Bloğuma hoşgeldin adını bilmediğim okuyucu

Yazmak oldum olası bana "çekici" gelmiştir. İnsan ardında bir şeyler bırakmak için mi yoksa yaşadıklarını unutur korkusuyla mı yazma ihtiyacı duyar bilinmez ama mağaradaki kayalardan günümüzdeki bilgisayar ekranına yazmaya kadar ilerletmiş bu işi. Bu süregelen yazma ihtiyacı bende de aynen devam ediyor. Haliyle bende kağıt kalem kullanımından dünyanın vazgeçilmezi olan blog yazılarına ilerlettim bu işi..

2 Mayıs 2010 Pazar

Lomografi ve Ben

Uzun zamandır Serdar'la birlikte fotoğraf çekememekten yakınıp duruyorduk. Sonunda bu gün fotoğraf makinelerimizi alıp İstanbul'da başladık gezmeye..

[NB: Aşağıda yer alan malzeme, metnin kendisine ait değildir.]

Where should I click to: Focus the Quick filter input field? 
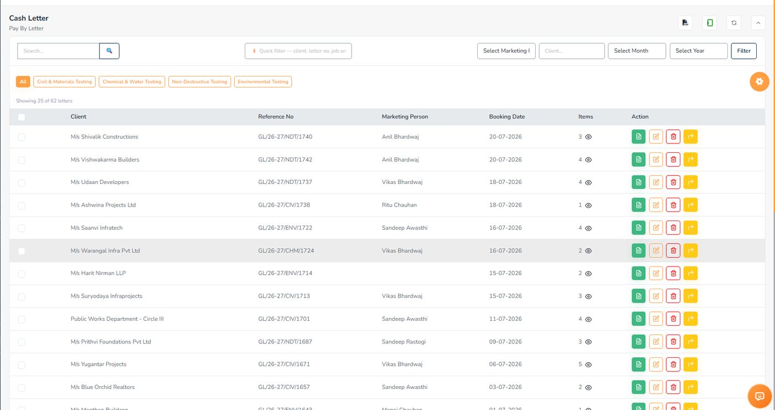click(298, 51)
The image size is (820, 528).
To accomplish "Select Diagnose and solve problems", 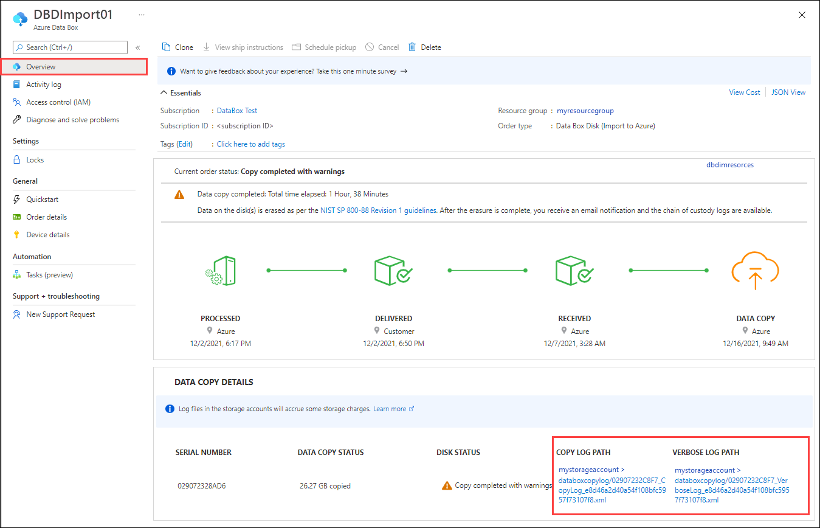I will (x=67, y=119).
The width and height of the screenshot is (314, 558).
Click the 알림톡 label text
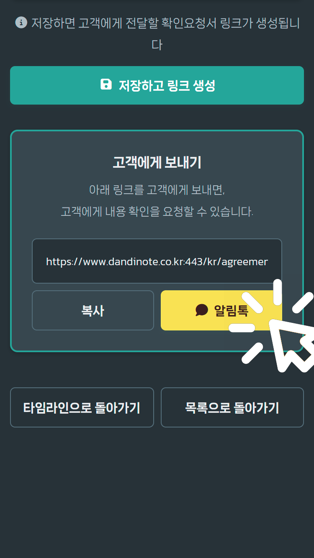pyautogui.click(x=231, y=310)
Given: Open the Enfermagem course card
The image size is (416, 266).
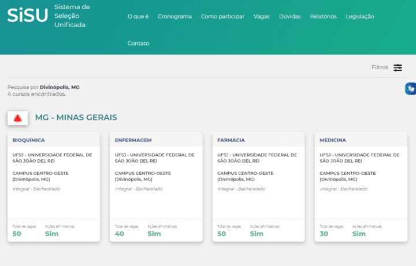Looking at the screenshot, I should pyautogui.click(x=156, y=187).
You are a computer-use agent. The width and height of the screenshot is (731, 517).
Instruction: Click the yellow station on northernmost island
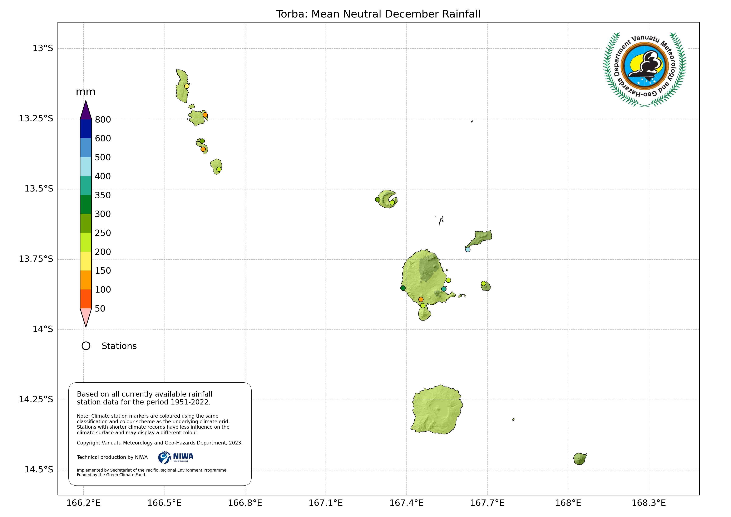tap(187, 86)
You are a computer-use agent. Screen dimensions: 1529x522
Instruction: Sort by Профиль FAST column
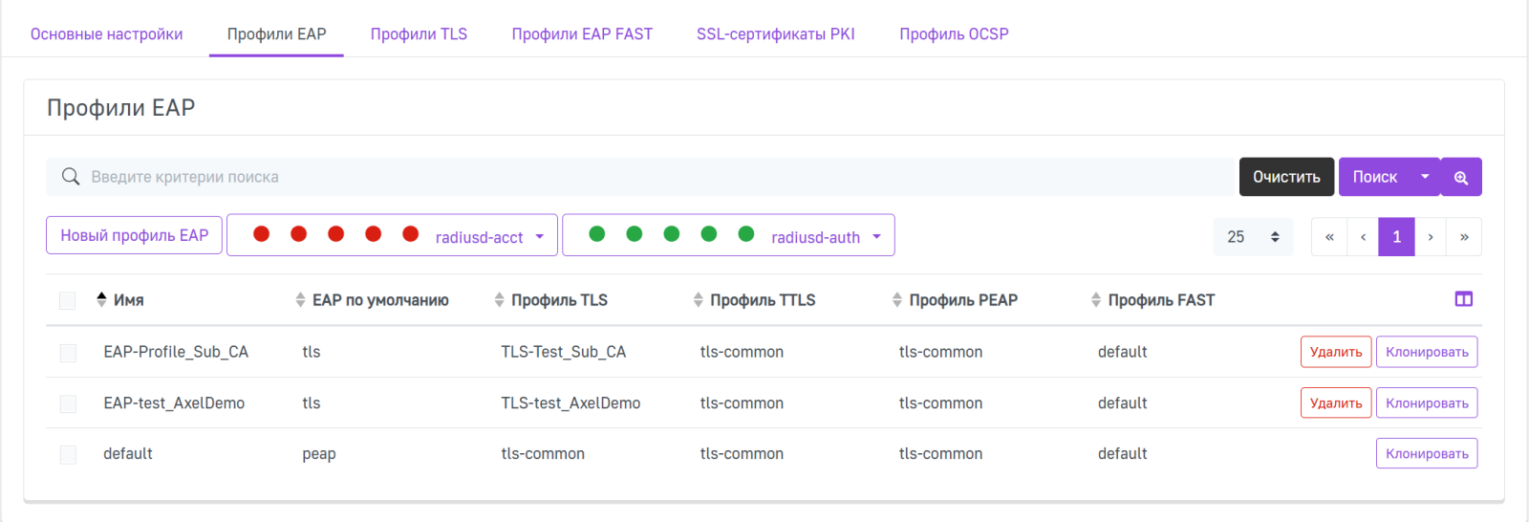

Ama bu gün biraz daha heyecanlıydım. İki makinamı da yanıma aldım. Biri zaten sürekli olarak kullandığım makina diğeri ise daha önce duydunuz mu ya da kullandınız mı bilmiyorum? Kullanmadıysanız kesinlikle deneyin. Lomo makinam. Ve işte benim lomo makinam...

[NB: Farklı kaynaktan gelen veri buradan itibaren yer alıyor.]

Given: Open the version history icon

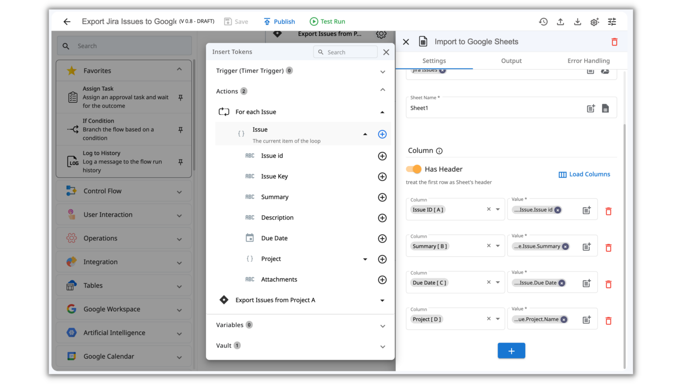Looking at the screenshot, I should 543,21.
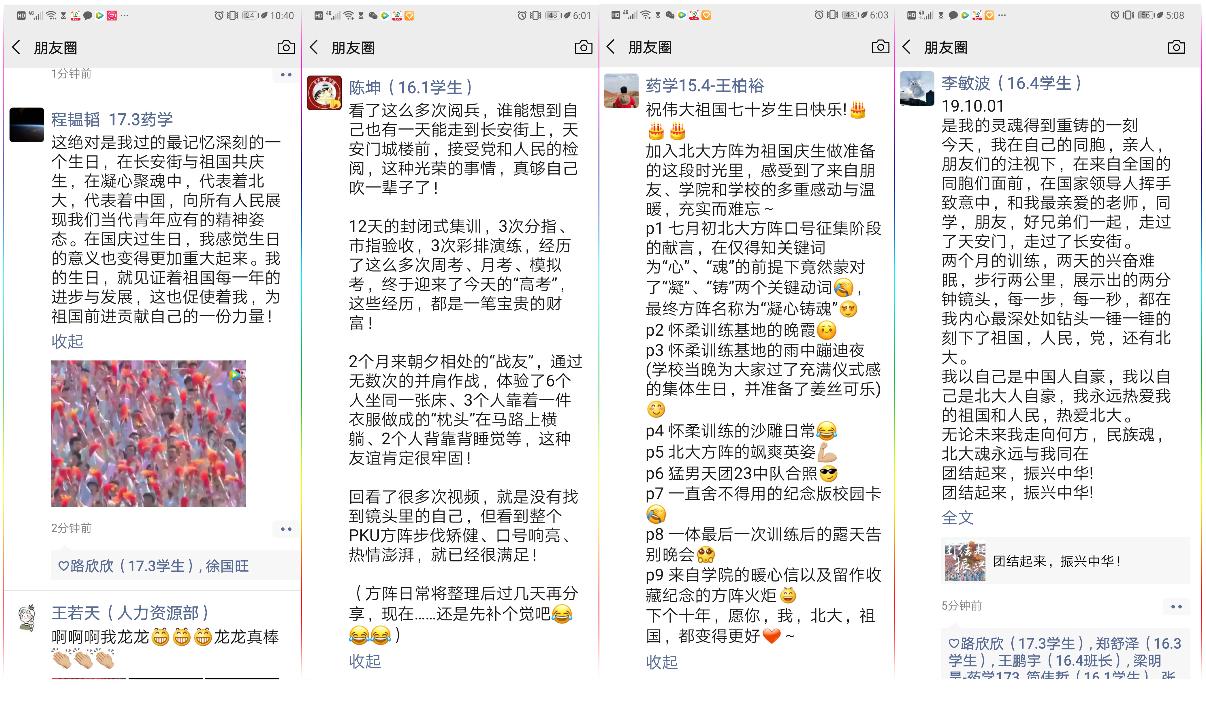
Task: Tap camera icon above 陈坤 post
Action: pos(583,47)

Bu günlerde, eskiden Rus ajanlarının kullandığı lomo makinaların çok ucuz Çin malı üretimlerine sahip olmak oldukça kolay. Lomo makinalar fotoğraf çekmeyi başından itibaren keyifli ve gizemli hale getiriyor. Neden mi gizemli?:) Yukarıdaki makina benim kullandığım makina. Fotoğrafta da görüldüğü gibi çektiğiniz kareyi vizörden şimdilerde kullandığımız makinalardaki gibi görme ihtimaliniz yok. Bunun yanında 4 lense sahip ve filmli bir makina. Eminönü, Sirkeci, Taksim derken makinamı kullanarak çektiğim kareler henüz banyosu yapılmadığı için benim için halen bir süpriz niteliğinde. Bu yeni denemelerim ve fotoğraf çekmek bu günü tam bir doyumla bitirmemi sağladı. Keyifli ve eğlenceli bir günün ardından yürümekten yorgun düşen bacaklarım ise ancak eve dönüp uzandığım zaman dinlenebildi.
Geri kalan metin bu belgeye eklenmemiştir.